What you have to do: Within the lines below, find those that hold the string "Products" and copy each one.

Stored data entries
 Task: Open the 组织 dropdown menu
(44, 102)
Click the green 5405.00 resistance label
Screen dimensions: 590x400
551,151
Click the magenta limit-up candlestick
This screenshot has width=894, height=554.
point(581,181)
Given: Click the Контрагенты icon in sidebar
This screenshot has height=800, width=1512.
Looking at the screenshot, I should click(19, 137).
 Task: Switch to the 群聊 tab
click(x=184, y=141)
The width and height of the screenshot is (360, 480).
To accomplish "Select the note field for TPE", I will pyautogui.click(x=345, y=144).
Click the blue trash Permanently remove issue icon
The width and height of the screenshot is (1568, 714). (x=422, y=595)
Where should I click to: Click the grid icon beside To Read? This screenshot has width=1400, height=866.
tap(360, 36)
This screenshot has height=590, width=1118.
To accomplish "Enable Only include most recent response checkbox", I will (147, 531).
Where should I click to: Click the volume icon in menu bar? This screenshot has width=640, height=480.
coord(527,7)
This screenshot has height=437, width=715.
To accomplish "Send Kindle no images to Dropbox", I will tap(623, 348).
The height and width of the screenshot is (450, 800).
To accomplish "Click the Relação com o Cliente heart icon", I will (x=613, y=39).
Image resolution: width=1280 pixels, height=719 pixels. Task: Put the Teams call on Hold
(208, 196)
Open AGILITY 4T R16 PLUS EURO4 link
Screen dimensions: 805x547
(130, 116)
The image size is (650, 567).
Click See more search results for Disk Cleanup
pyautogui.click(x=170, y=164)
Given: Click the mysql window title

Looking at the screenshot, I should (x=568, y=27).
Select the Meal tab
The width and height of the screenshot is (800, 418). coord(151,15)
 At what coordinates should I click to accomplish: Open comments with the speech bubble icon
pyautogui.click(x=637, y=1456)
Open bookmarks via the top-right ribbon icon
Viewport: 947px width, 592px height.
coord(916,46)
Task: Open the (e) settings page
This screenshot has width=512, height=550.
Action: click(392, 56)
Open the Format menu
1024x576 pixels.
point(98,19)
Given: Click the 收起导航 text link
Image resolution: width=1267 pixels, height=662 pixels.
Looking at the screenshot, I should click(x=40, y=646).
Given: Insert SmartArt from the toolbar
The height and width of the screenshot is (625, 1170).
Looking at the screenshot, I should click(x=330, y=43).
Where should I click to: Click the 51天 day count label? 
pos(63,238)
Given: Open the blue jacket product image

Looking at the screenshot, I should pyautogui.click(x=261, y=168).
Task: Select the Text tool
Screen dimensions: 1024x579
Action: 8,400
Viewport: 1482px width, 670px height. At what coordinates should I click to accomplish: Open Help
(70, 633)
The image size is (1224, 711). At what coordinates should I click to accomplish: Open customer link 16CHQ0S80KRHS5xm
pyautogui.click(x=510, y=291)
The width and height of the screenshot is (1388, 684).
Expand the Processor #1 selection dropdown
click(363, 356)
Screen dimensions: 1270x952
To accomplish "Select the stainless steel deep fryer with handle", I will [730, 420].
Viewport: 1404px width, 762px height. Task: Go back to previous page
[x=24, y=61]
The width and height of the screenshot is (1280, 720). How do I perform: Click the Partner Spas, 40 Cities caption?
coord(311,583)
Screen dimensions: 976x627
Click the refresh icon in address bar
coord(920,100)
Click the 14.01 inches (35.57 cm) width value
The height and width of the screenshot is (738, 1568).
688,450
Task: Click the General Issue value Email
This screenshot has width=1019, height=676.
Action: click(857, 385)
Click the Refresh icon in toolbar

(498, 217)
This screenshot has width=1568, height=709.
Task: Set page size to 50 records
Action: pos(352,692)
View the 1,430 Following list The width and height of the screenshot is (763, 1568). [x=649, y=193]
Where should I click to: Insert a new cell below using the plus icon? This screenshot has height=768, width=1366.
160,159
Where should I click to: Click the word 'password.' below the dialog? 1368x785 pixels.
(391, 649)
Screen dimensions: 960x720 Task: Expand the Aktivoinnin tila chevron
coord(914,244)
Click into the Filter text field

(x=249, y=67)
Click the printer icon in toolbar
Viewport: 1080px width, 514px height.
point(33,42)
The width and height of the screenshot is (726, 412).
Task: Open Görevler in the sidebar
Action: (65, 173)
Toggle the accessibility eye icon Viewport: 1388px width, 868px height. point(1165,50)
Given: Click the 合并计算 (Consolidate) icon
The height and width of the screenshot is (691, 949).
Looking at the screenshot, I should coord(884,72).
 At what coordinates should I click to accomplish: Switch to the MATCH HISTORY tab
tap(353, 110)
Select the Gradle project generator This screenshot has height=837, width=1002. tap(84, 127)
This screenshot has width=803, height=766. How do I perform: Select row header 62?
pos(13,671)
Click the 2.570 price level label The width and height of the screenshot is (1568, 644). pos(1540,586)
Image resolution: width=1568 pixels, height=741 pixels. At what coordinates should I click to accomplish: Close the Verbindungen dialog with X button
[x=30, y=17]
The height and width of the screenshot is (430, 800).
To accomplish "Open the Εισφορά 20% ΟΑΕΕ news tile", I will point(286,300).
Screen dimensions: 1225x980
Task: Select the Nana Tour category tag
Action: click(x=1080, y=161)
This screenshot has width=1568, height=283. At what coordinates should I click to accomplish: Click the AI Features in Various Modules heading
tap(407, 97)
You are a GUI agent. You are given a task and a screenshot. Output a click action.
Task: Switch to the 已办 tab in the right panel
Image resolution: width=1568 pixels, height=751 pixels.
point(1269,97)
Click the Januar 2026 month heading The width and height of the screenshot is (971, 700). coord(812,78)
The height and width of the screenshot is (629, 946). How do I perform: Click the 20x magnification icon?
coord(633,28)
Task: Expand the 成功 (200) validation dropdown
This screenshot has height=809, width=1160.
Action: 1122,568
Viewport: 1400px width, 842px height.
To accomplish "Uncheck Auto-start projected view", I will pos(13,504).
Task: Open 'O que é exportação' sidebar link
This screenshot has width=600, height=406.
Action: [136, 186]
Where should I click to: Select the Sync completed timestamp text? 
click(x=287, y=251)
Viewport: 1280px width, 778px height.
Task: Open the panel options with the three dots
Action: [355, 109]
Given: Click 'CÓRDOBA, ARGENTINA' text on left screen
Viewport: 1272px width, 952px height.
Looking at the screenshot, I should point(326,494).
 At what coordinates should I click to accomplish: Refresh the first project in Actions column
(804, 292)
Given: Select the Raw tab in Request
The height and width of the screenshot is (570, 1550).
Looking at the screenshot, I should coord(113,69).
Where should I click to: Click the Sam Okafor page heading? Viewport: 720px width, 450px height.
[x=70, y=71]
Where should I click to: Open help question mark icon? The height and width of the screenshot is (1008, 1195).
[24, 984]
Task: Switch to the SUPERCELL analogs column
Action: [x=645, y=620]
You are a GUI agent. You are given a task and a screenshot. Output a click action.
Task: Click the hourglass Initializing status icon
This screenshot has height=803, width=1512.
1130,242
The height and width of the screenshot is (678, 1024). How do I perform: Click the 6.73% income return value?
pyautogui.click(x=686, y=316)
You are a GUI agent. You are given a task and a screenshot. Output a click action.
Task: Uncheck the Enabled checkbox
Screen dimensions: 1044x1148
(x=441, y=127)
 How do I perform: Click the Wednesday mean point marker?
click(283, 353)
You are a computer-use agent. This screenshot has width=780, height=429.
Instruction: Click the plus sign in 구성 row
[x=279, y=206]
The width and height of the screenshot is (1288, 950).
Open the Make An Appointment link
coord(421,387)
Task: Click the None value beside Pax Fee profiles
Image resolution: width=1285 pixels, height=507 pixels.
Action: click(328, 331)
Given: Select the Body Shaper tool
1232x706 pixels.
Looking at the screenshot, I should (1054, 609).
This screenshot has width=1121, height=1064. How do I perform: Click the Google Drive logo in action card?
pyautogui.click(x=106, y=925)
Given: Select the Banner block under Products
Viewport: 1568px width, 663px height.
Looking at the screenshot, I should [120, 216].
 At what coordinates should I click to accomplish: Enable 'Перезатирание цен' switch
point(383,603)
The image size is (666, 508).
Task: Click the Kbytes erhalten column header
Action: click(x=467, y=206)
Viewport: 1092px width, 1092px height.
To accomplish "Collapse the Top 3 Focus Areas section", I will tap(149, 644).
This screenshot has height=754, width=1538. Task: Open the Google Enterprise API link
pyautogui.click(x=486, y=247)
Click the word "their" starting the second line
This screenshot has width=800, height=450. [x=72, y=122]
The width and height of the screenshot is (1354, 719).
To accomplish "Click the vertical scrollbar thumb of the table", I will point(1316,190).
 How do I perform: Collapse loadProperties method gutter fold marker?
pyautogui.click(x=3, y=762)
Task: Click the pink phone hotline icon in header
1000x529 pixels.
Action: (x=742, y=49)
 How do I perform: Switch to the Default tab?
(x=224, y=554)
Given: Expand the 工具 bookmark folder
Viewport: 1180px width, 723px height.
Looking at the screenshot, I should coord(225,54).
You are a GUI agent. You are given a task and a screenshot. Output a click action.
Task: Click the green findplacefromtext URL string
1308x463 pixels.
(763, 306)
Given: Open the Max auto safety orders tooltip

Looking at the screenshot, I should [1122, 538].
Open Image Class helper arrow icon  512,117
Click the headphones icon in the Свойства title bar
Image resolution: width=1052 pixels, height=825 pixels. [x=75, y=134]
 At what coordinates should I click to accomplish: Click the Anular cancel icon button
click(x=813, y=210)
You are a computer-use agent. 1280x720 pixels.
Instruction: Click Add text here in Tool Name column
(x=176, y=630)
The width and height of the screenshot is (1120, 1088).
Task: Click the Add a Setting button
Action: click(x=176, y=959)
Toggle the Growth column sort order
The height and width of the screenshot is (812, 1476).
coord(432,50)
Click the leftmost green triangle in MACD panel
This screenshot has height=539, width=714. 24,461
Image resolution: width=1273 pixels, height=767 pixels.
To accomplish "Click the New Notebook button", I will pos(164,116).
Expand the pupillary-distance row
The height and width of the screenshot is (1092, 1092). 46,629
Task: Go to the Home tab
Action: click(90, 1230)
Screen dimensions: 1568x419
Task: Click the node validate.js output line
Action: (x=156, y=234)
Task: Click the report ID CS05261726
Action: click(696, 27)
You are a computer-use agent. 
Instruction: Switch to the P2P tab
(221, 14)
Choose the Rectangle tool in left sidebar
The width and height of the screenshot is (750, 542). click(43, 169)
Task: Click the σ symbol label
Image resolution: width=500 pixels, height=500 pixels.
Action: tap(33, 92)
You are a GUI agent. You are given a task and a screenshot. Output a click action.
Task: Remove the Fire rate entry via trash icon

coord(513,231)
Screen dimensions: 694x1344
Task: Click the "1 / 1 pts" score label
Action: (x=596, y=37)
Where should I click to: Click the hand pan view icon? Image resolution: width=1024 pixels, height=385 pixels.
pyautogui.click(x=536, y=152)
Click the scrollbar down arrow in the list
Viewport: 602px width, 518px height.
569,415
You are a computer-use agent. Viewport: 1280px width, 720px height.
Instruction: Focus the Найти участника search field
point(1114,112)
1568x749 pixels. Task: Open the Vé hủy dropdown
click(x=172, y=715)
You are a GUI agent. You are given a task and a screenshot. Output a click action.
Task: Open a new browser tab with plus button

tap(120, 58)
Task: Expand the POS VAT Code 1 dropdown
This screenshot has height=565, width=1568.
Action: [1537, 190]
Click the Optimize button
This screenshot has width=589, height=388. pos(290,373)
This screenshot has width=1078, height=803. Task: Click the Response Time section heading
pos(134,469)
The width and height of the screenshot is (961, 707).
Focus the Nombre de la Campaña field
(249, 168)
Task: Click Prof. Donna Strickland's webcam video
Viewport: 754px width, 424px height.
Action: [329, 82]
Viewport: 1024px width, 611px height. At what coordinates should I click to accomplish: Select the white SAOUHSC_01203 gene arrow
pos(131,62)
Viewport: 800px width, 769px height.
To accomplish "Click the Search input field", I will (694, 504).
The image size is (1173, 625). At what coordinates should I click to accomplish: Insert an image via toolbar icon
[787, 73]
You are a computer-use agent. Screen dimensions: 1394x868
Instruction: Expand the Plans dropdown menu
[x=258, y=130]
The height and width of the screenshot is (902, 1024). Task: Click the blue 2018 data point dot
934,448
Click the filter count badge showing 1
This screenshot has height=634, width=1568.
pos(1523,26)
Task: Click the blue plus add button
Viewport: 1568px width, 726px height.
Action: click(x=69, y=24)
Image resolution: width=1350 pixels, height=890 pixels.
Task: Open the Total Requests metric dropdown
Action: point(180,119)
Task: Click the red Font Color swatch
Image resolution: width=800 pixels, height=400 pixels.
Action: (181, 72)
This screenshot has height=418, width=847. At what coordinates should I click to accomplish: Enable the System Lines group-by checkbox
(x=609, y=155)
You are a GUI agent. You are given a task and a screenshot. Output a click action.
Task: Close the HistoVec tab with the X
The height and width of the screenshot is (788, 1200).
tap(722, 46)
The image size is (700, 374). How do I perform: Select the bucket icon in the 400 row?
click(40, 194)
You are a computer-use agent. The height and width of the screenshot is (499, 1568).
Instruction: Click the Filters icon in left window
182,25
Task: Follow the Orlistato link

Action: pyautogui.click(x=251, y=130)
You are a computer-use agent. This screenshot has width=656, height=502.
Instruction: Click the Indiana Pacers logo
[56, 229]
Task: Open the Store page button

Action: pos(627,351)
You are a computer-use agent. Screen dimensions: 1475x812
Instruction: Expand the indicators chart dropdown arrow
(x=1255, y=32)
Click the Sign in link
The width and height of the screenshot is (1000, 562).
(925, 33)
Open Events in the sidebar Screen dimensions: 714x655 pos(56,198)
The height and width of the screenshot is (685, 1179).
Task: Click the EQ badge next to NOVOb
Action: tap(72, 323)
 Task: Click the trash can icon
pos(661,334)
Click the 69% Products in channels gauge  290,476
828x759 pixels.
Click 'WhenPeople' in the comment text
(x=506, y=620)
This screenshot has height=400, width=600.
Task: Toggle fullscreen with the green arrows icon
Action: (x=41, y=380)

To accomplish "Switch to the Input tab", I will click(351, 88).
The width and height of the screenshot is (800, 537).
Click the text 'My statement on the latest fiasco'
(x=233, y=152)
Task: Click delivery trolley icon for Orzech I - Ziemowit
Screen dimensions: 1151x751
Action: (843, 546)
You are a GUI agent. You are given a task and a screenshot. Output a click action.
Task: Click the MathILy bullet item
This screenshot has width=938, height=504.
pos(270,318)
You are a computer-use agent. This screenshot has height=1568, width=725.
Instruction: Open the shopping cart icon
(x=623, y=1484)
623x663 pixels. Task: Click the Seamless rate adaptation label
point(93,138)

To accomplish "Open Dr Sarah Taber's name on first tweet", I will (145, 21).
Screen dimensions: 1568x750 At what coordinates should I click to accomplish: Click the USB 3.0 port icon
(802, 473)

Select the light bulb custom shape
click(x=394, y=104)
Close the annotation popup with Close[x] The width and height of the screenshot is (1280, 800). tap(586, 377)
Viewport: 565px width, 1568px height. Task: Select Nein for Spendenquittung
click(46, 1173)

Answer box:
Given: Select the Banner block under Products
Click the 69% Products in channels gauge  290,476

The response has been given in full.